> EXTRAIT DU DOCUMENT
--*--

Ce morceau renferme de très-grandes beautés. On a déjà parlé de la comparaison de la ménagère, qui respire la pudeur et l'innocence, et qui prouve que Virgile valoit beaucoup mieux que ses dieux. La comparaison de la flamme qui court dans les veines de Vulcain avec le feu du tonnerre qui sillonne les nuages n'est pas moins remarquable par l'image qu'elle présente que par la ma— nière brillante dont elle est rendue. Les personnes les moins versées dans l'étude de la langue latine peuvent sentir l'harmonie imitative de ces vers, où l'oeil, voit les efforts des Cyclopes, et où l'oreille entend le bruit qu'ils font:

Gemit impositis incudibus antrum.

Illi inter sese multâ vi brachia tollunt

In numerum, versantque tenaci forcipe massam. L'admiration doit se partager ici entre la beauté de la versification et l'adresse merveilleuse que le poëte a mise dans la composition de cette partie de son poëme. Il fait ressortir son héros de la manière la plus ingénieuse et la plus frappante: la foudre de Jupiter, le chariot de Mars, l'égide de Minerve, sont commencés dans les forges de Vulcain; mais tous ces travaux sont interrompus pour le bouclier d'Enée, arma acri facienda viro. Cet artifice du poëte latin est sublime; et c'est en celá que Virgile, qui a imité Homère a de beaucoup surpassé son modèle.

--*--

> DONNÉES FOURNIES
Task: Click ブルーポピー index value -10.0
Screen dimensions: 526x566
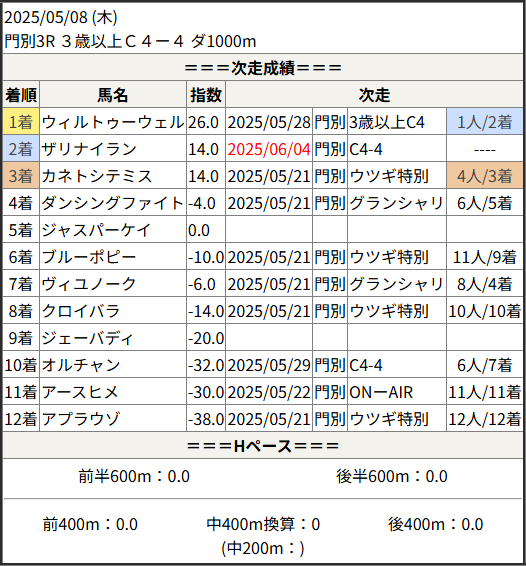Action: 206,257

--*--

> CONSIGNE ÉCRITE
Recopiez, dans le commentaire sur Virgile, tout le passage qui s'étend de « Illi inter sese » jusqu'à « surpassé son modèle. ».

> LA RÉPONSE
Illi inter sese multâ vi brachia tollunt

In numerum, versantque tenaci forcipe massam. L'admiration doit se partager ici entre la beauté de la versification et l'adresse merveilleuse que le poëte a mise dans la composition de cette partie de son poëme. Il fait ressortir son héros de la manière la plus ingénieuse et la plus frappante: la foudre de Jupiter, le chariot de Mars, l'égide de Minerve, sont commencés dans les forges de Vulcain; mais tous ces travaux sont interrompus pour le bouclier d'Enée, arma acri facienda viro. Cet artifice du poëte latin est sublime; et c'est en celá que Virgile, qui a imité Homère a de beaucoup surpassé son modèle.